Researchers have identified the virus, established diagnostic tests, and created effective drugs and care systems that have reduced the number of deaths from AIDS in the United States by 70% since 1995. "However, 25 years into the epidemic, progress is stalled," they argue. Indeed, the number of deaths among people with AIDS has not declined since 1998, and the number of newly diagnosed cases is rising slightly. Disease transmission continues at the same or, possibly, a slightly higher rate. High-risk behavior remains common and is increasing in some groups. Late diagnosis of infection is common and notification of the partners of infected persons is rare, they stress.

Proven interventions, such as the use of condoms, clean needles, expanded voluntary screening, and linkage to care, could prevent most HIV infections. Improving community-based efforts and counseling of individual patients to prevent transmission, supporting patients to facilitate their return to care, and improving the availability of effective treatment could further reduce transmission. "We do not consistently apply these proven strategies," they lament.
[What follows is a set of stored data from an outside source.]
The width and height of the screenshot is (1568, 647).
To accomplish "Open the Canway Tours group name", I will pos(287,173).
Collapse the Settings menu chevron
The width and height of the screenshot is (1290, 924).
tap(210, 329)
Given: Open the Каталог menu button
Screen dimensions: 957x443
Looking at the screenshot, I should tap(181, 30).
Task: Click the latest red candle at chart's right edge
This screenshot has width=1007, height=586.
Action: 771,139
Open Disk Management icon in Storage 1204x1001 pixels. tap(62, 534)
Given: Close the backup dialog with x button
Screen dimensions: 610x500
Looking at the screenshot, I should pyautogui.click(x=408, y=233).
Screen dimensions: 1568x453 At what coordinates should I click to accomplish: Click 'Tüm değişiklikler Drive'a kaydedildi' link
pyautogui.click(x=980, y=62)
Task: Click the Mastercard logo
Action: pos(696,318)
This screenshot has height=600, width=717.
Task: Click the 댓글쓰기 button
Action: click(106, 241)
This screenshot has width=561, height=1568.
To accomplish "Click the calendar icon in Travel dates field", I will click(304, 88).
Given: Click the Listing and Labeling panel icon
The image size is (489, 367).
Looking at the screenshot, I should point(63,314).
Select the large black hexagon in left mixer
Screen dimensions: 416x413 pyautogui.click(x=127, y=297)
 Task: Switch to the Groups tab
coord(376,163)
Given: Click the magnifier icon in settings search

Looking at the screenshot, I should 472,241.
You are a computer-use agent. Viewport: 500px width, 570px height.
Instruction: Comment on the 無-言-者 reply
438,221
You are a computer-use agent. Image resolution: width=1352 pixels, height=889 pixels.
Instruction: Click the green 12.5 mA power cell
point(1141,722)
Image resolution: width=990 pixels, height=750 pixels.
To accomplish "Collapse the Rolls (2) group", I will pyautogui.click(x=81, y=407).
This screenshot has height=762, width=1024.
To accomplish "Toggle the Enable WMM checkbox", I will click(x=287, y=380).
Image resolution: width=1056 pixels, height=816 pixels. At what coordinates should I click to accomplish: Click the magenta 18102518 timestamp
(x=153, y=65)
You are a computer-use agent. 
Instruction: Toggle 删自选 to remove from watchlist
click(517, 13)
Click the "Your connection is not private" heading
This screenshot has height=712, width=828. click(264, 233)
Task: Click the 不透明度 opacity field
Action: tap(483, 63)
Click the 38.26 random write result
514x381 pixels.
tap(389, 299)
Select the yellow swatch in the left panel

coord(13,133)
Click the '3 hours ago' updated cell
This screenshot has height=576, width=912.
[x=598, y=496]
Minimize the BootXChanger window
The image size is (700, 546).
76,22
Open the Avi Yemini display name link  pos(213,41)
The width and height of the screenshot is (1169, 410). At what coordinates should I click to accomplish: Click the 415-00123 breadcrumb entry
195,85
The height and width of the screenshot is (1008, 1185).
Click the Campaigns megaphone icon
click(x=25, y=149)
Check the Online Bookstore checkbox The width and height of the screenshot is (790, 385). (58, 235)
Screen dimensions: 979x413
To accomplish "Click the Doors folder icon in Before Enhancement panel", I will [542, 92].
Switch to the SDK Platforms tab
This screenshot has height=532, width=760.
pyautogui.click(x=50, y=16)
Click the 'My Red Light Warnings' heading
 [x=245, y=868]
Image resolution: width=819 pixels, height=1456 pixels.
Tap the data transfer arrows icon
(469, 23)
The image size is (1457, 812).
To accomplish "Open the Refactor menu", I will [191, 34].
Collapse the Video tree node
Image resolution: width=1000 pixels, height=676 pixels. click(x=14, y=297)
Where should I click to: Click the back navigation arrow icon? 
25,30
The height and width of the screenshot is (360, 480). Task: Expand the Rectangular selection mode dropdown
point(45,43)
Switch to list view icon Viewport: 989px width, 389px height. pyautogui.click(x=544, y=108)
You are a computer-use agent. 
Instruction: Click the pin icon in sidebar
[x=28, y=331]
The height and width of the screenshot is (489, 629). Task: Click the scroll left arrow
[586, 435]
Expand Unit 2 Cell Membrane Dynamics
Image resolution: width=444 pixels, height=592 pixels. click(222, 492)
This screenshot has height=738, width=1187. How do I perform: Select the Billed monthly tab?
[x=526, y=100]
Using the current CDC estimate of 40,000 new HIV infections per year, the potential to prevent half to two-thirds of these infections, and the current average lifetime cost of care for a patient with HIV infection of $200,000, more effective epidemic control would save between $4 billion and $5.4 billion per year. "If we fully apply public health principles to the HIV epidemic, we can improve the health of people living with HIV infection and prevent tens of thousands of people in this country from becoming infected with HIV in the next decade," they conclude.